Book Equipping Technical Communicators for Social Justice Work

Download or read book Equipping Technical Communicators for Social Justice Work written by Rebecca Walton and published by University Press of Colorado. This book was released on 2021-06-01 with total page 266 pages. Available in PDF, EPUB and Kindle. Book excerpt: Equipping Technical Communicators for Social Justice Work provides action-focused resources and tools—heuristics, methodologies, and theories—for scholars to enact social justice. These resources support the work of scholars and practitioners in conducting research and teaching classes in socially just ways. Each chapter identifies a tool, highlights its relevance to technical communication, and explains how and why it can prepare technical communication scholars for socially just work. For the field of technical and professional communication to maintain its commitment to this work, how social justice intersects with inclusivity through UX, technological, civic, and legal literacies, as well as through community engagement, must be acknowledged. Equipping Technical Communicators for Social Justice Work will be of significance to established scholar-teachers and graduate students, as well as to newcomers to the field. Contributors: Kehinde Alonge, Alison Cardinal, Erin Brock Carlson, Oriana Gilson, Laura Gonzales, Keith Grant-Davie, Angela Haas, Mark Hannah, Kimberly Harper, Sarah Beth Hopton, Natasha Jones, Isidore Kafui Dorpenyo, Liz Lane, Emily Legg, Nicole Lowman, Kristen Moore, Emma Rose, Fernando Sanchez, Jennifer Sano-Franchini, Adam Strantz, Cana Uluak Itchuaqiyaq, Josephine Walwema, Miriam Williams, Han Yu

Book Technical Communication After the Social Justice Turn

Download or read book Technical Communication After the Social Justice Turn written by Rebecca Walton and published by Routledge. This book was released on 2019-05-16 with total page 205 pages. Available in PDF, EPUB and Kindle. Book excerpt: This is the first scholarly monograph marking the social justice turn in technical and professional communication (TPC). Social justice often draws attention to structural oppression, but to enact social justice as technical communicators, first, we must be able to trace daily practice to the oppressive structures it professionalizes, codifies, and normalizes. Technical Communication After the Social Justice Turn moves readers from conceptual explorations of oppression and justice to a theoretical framework that allows for the concepts to be applied and implemented in a variety of practical contexts. It historicizes the recent social justice turn in TPC scholarship, models a social justice approach to building theories and heuristics, and presents scenarios that illustrate how to develop sustainable practices of activism and social justice. Its commitment to coalition building, inclusivity, and socially just practices of citation and activism will support scholars, teachers, and practitioners not only in understanding how the work of technical communication is often complicit in oppression but also in recognizing, revealing, rejecting, and replacing oppressive practices.
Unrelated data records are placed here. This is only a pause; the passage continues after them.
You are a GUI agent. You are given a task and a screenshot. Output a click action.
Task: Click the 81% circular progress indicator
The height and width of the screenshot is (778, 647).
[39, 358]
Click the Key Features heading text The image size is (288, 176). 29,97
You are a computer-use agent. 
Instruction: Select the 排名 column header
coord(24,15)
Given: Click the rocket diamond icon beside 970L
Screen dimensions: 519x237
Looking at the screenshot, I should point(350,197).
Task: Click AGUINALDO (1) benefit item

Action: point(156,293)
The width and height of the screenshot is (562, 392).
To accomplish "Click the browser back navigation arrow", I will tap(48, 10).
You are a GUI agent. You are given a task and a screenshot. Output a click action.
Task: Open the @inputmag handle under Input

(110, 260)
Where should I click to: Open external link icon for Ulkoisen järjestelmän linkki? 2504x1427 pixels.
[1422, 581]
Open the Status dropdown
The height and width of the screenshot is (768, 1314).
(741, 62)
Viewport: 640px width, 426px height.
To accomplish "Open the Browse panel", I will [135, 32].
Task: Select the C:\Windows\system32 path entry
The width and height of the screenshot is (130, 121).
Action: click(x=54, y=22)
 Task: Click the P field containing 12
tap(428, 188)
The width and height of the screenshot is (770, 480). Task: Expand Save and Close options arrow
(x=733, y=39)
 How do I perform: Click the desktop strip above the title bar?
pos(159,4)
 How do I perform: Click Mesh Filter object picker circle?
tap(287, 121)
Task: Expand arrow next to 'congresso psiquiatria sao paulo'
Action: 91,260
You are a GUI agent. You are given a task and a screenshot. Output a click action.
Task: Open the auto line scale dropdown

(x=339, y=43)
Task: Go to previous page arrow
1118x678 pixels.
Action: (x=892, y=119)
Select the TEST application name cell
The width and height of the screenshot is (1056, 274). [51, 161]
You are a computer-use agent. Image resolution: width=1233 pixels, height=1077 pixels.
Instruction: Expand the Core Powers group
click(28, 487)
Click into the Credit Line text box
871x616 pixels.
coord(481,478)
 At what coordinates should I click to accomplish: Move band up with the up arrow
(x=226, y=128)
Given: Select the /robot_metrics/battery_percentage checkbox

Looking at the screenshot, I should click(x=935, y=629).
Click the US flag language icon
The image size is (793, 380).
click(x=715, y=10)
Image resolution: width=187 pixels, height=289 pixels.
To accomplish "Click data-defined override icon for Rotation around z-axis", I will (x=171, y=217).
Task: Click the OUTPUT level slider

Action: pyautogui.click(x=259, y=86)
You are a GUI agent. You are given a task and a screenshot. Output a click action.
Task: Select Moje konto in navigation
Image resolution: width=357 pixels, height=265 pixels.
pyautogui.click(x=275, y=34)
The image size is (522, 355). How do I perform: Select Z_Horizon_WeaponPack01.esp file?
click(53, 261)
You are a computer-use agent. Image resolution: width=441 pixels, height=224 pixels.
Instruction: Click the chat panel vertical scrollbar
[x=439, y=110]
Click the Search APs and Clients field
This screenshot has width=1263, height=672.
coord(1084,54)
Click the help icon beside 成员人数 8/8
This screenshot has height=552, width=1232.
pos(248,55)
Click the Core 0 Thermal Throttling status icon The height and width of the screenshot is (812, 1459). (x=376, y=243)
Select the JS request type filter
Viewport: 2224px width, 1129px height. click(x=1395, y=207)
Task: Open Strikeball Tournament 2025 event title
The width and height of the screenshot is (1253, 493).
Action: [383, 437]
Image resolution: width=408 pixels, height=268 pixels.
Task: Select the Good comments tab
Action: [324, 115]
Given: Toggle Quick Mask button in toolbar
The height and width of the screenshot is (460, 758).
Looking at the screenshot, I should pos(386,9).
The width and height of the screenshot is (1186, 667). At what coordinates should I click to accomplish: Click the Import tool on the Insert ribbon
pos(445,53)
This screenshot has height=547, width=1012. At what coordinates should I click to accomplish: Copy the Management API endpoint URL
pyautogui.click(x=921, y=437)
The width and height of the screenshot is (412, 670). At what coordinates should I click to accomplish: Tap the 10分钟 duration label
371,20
Book Learning to Communicate in Science and Engineering

Download or read book Learning to Communicate in Science and Engineering written by Mya Poe and published by MIT Press. This book was released on 2010-02-05 with total page 269 pages. Available in PDF, EPUB and Kindle. Book excerpt: Case studies and pedagogical strategies to help science and engineering students improve their writing and speaking skills while developing professional identities. To many science and engineering students, the task of writing may seem irrelevant to their future professional careers. At MIT, however, students discover that writing about their technical work is important not only in solving real-world problems but also in developing their professional identities. MIT puts into practice the belief that “engineers who don’t write well end up working for engineers who do write well,” requiring all students to take “communications-intensive” classes in which they learn from MIT faculty and writing instructors how to express their ideas in writing and in presentations. Students are challenged not only to think like professional scientists and engineers but also to communicate like them. This book offers in-depth case studies and pedagogical strategies from a range of science and engineering communication-intensive classes at MIT. It traces the progress of seventeen students from diverse backgrounds in seven classes that span five departments. Undergraduates in biology attempt to turn scientific findings into a research article; graduate students learn to define their research for scientific grant writing; undergraduates in biomedical engineering learn to use data as evidence; and students in aeronautic and astronautic engineering learn to communicate collaboratively. Each case study is introduced by a description of its theoretical and curricular context and an outline of the objectives for the students’ activities. The studies describe the on-the-ground realities of working with faculty, staff, and students to achieve communication and course goals, offering lessons that can be easily applied to a wide variety of settings and institutions.

Book The Other Kind of Funnies

Download or read book The Other Kind of Funnies written by Han Yu and published by Routledge. This book was released on 2016-12-14 with total page 309 pages. Available in PDF, EPUB and Kindle. Book excerpt: The Other Kind of Funnies refutes the mainstream American cultural assumption that comics have little to do with technical communication-that the former are entertaining (in a low-brow sense) and juvenile, whereas the latter is practical and serious (to the point of stuffiness). The first of its kind, this book demonstrates the exciting possibilities of using comics in technical communication. It defines comics as a medium and art form that includes cartoons, comic strips, comic books, and graphic novels; provides conceptual and historical backgrounds on comics; and discusses the appeals and challenges of using comics-style technical communication. More specifically, it examines comics-style instructions, educational materials, health/risk communication, and political/propaganda communication. The author argues that comics-style technical communication encourages reader participation, produces covert persuasion, facilitates intercultural communication, benefits underprivileged audiences such as children and readers of lower literacy, and challenges the positivist view of technical communication. An abundance of comics-style technical communication examples, carefully selected from across cultures and times, demonstrates the argument. While the book proposes that comics can create user-friendly, visually oriented, engaging, and socially responsible technical communication, it is also quick to acknowledge the limitations and challenges of comics-style technical communication and provides heuristics on how to cope with them. The Other Kind of Funnies is unique in its interdisciplinary approach. It focuses on technical communication but speaks to design, cultural and intercultural studies, historical studies, and to some extent, education, politics, and art.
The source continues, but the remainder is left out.